Go through the data below and gather each line containing "will".

━━ DATA SHOWN

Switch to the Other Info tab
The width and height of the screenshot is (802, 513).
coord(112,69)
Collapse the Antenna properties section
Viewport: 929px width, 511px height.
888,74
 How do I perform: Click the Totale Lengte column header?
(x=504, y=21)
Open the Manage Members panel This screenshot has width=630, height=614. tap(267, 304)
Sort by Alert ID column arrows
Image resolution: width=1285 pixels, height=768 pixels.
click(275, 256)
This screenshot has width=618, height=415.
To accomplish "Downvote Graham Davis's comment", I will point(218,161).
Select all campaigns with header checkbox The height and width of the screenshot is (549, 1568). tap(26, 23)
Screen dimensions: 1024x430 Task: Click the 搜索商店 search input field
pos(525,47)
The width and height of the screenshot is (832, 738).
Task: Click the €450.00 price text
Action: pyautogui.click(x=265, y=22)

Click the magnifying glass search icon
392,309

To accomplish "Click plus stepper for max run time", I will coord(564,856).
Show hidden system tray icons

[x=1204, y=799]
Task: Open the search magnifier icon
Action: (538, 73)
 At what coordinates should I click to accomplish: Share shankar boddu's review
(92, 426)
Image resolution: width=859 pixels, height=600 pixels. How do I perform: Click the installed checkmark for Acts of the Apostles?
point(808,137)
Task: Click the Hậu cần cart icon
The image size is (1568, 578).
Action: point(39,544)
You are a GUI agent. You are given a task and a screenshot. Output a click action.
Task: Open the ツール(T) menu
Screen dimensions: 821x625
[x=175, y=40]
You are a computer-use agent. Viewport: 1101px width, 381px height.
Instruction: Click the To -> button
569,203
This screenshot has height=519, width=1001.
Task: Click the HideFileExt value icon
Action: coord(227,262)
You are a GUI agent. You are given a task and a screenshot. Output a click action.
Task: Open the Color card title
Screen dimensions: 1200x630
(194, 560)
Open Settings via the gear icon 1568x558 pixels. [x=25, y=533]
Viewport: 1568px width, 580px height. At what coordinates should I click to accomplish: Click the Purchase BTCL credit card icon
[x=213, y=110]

━━━━

OUTPUT BELOW ->
To accomplish "Downvote Graham Davis's comment", I will point(218,161).
To accomplish "Click plus stepper for max run time", I will coord(564,856).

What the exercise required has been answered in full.